We assumed “GC = pauses.” The profile said otherwise: Java 23’s generational ZGC (available since Java 21; still standard as of Oct 2025) did 1–2 ms concurrent young-gen cycles with zero stop-the-world spikes on our run. Allocation showed up as cheap pointer bumps in TLABs. Short-lived objects are fast path for modern GCs. The cost is dominated by pointer bumps and light concurrent marking, not full tracing. How-to.

  • Start with ZGC: -XX:+UseZGC -XX:+ZGenerational (enabled by default on recent builds).
  • Give the young gen room: target <5% promotion under peak (watch gc.goodput).
  • Keep objects small & linear: favor flat records/POJOs over nested graphs.

Counterpoint. Huge objects (multi-MB buffers) still pressure GC. Move those off-heap or pool them.

Rust’s Surprise Cost on the Hot Path

Our Rust fan-out looked “zero-copy” on paper. Then we added cross-task work stealing and structured fan-in. Lifetimes crossed boundaries; we reached for Arc<str> and cheap clones to break borrow tangles. CPU +12%, p99 up 0.6 ms under skew. Without a GC, cross-cutting pipelines push you toward shared ownership (refcounts) or explicit arenas. Both are great tools; both are easy to misuse under schedule pressure. How-to.

  • Prefer borrowing over Arc<T> in leaf functions; escalate ownership only at boundaries.
  • Use bump/arena allocators (e.g., typed arenas) for per-request scratch where it fits.
  • Freeze interfaces: design for lifetimes first, then code. Moving later = clones sneaking in.

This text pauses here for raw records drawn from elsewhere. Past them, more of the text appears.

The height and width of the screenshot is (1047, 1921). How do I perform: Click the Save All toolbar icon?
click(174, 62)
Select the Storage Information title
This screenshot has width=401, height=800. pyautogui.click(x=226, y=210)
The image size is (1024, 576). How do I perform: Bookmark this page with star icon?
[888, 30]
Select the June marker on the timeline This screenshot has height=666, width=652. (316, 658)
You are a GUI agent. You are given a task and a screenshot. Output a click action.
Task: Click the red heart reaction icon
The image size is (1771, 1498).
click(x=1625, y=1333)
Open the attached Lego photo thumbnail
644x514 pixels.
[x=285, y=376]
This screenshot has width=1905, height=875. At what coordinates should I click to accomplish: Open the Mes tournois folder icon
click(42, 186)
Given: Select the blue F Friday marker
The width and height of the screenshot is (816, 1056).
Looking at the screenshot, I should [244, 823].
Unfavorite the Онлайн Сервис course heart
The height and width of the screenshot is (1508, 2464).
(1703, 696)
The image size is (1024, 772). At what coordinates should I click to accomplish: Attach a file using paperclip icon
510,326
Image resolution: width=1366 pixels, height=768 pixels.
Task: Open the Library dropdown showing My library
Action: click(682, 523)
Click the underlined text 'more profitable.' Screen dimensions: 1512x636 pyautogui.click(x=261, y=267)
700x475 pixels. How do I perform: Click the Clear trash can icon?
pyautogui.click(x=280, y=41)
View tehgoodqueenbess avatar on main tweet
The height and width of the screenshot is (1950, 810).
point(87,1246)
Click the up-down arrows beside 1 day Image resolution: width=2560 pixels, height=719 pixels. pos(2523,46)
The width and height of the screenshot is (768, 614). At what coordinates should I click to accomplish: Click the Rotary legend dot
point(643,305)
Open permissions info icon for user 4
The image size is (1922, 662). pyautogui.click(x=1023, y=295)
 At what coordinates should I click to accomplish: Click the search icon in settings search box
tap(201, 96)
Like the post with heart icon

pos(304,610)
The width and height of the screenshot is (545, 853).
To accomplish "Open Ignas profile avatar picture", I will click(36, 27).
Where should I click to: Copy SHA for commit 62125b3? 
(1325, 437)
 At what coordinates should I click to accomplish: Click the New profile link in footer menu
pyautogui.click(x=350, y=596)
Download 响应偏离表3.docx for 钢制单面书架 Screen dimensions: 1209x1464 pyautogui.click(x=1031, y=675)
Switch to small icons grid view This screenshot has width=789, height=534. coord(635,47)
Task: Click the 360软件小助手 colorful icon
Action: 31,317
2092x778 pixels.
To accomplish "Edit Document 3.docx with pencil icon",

Counterpoint. A well-designed Rust pipeline can be zero-copy and blisteringly fast. It just demands more design time and discipline.

Tuning Java 23’s Young-Gen: The Flip

We cut Java allocations from ~190 to ~70 objects/request by reusing builders and interning a tiny set of 24 response keys. Young-gen promotion fell below 3%. Result: p99 dropped from 5.2 ms to 4.5 ms at 420k req/s; CPU fell 18%. You don’t need “no allocations.” You need predictable, short-lived allocations that die in the nursery. How-to.

  • Thread-local scratch: ThreadLocal<StringBuilder> or ByteArrayOutputStream for hot serialization.
  • Flyweight keys: keep a small constants map for repeated field names.
  • Avoid hidden boxing: watch autoboxing in streams/collectors on the hot path.

Counterpoint. Over-pooling can create cross-thread contention. Keep reuse per-thread, not global.

A Minimal Hot-Path Baseline in Java 23 (Code)

This tiny batcher eliminated a storm of builder/array allocations. It’s boring. That’s the point. Shifting churn to per-thread scratch keeps GC work cheap and young-gen-local.

// Java 23; keep scratch per thread, allocate results short-lived
record Item(int id, String payload) {}

final class HotPath {
  private static final ThreadLocal<StringBuilder> SB =
      ThreadLocal.withInitial(() -> new StringBuilder(512));

  Item decode(byte[] bytes) {
    var sb = SB.get();
    sb.setLength(0);                       // reuse buffer
    for (int i = 0; i < bytes.length; i++) {
      byte b = bytes[i];
      if (b != ',') sb.append((char) b);   // trivial parse for demo
    }
    String s = sb.toString();              // short-lived object
    return new Item(hash32(s), s);         // dies young; GC cheap
  }

  private int hash32(String s) {           // stable, fast hash
    int h = 0;
    for (int i = 0; i < s.length(); i++) h = (h << 5) - h + s.charAt(i);
    return h;
  }
}

How-to.

  • Make scratch per-thread or per-virtual-thread; reset, don’t reallocate.
  • Keep result objects small and short-lived; avoid long-lived caches of parsed data.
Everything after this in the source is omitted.